I think they’re dead wrong.
For starters, most of the programs they are talking about—including the Teacher Incentive Fund and the Invest in Innovation Fund—require grantees to make these students their priority. Indeed the teacher dollars can only be spent to develop and implement performance-based compensation systems in high-need schools.
Moreover, the states currently in the lead to win funds from the biggest competitive program, Race to the Top, belie the notion that wealthy states have an unfair advantage. Of the 19 new finalists announced last week, ten have poverty rates higher than the national average (including cash-strapped California, which made major changes from its first application to better its chances this time). And first-round grant winner Tennessee is hardly a rich state.
Even more important than who gets the money is what the winners have to do to keep it. I’ve been around for a long time, through years when federal dollars were plentiful and years when they were scarce. Never before, though, have I seen as much change in critical state policies as I have seen in the six months during which states have been competing for Race to the Top.

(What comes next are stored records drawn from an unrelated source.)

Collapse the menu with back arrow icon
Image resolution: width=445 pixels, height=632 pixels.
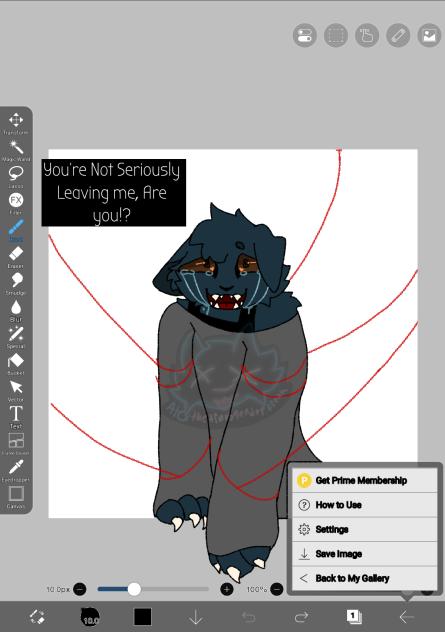pyautogui.click(x=406, y=616)
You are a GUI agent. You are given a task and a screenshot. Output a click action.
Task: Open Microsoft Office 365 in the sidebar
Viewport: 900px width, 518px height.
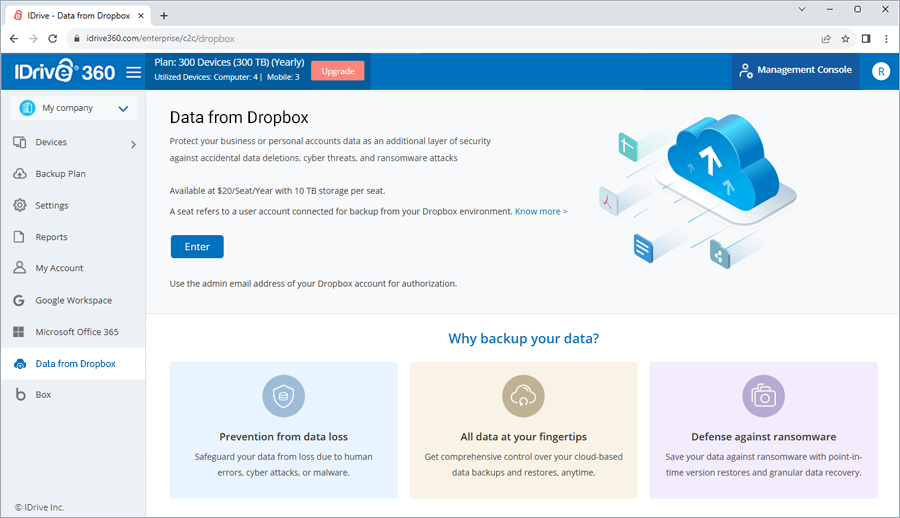pos(77,332)
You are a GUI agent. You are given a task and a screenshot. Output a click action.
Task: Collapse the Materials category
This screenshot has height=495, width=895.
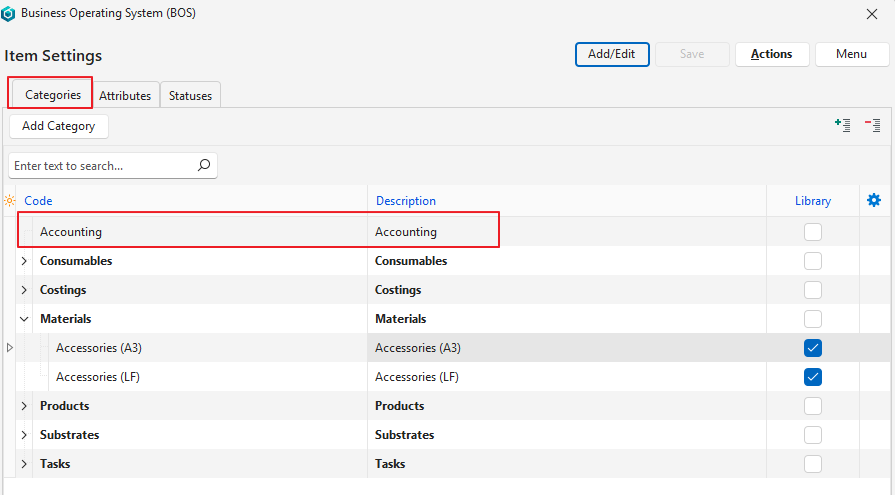point(24,319)
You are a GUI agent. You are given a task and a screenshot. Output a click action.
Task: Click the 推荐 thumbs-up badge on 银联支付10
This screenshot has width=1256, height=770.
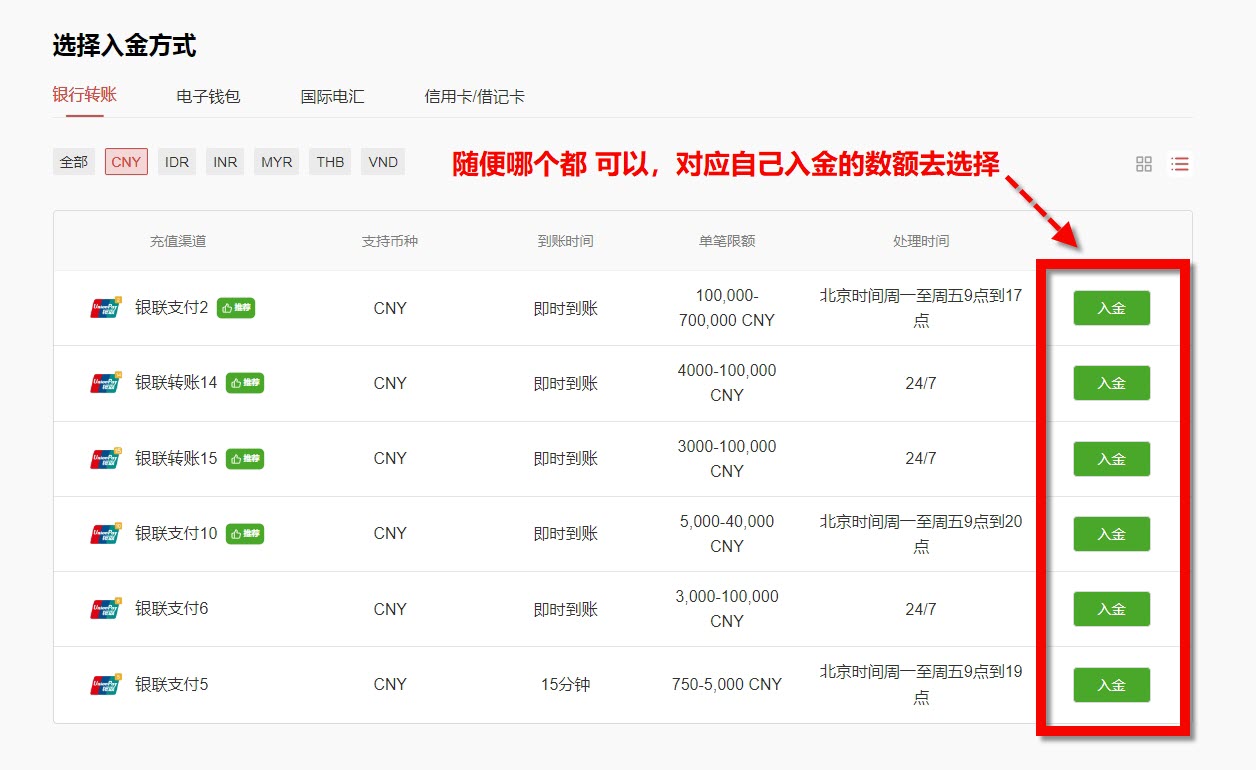pos(246,533)
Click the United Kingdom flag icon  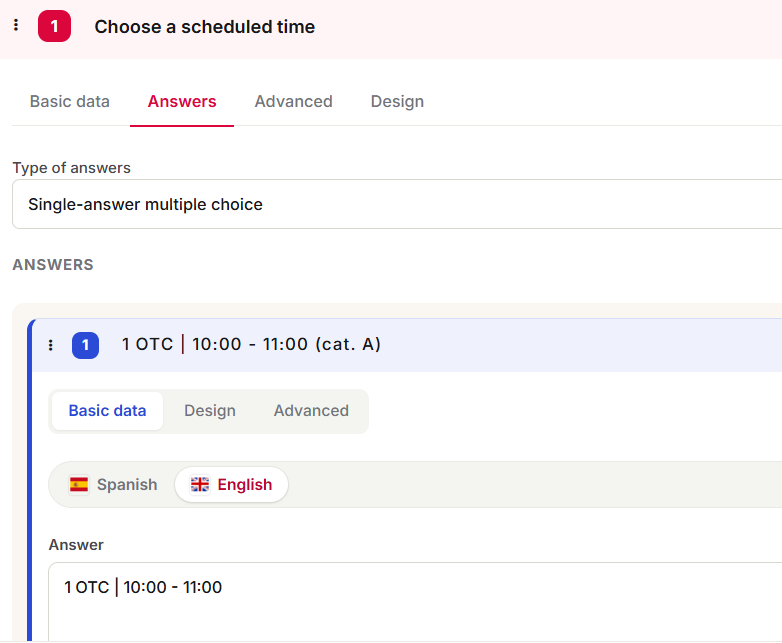click(x=200, y=484)
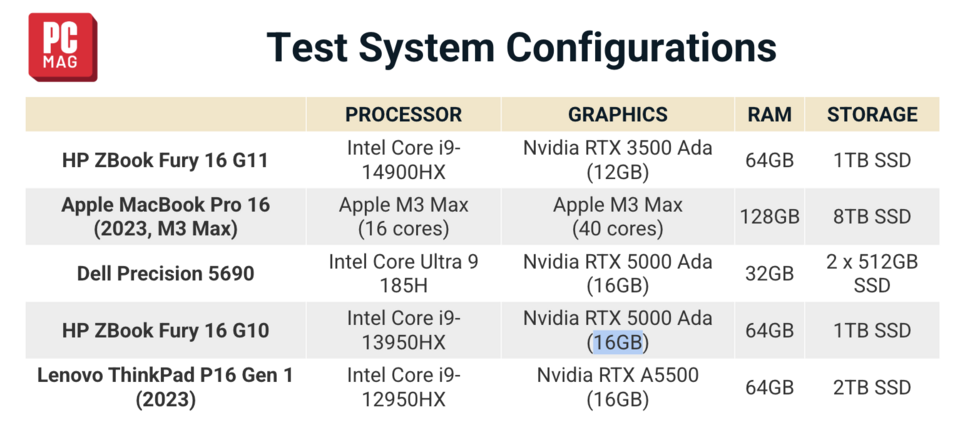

Of special importance to poor children, Race to the Top has prompted states to stop passing the buck on long-standing inequities in school quality. At least 15 changed laws to increase their authority to intervene in their lowest performing schools, where large numbers of low-income students and students of color languish. In Massachusetts, for example, the commissioner now has broad authority over the critical issues of staffing and budget in low-performing, stagnant schools and districts.
What’s more, at least 17 states have changed laws to improve their teacher evaluation systems—a key to increasing equitable access to effective teachers. Colorado, for example, passed legislation that requires teacher evaluations to include student-growth data starting in 2014-15. Instead of continuing the longstanding practice of passing not-so-good teachers along to teach in the poorest schools, Colorado teachers who get two years of ineffective ratings won’t be teaching at all.
We know that every state that changed various policies to compete for the dollars won’t necessarily win extra funds. But students in those states will be far better off as a result of those important policy changes.
Obviously, only time will tell how all this adds up on the ground. But I’m betting that the real winners in competitive grant programs will be the students.
Frankly, these competitive dollars are still pretty small compared to the many billions of federal dollars that continue to go to school districts by formula, no matter how horribly some of them serve the poor and minority students these dollars are intended to benefit. But it seems to me a wise use of limited taxpayer dollars to spur states and districts to innovate and make the tough changes that will help them reach our goal of a far fairer—and far better educated—America.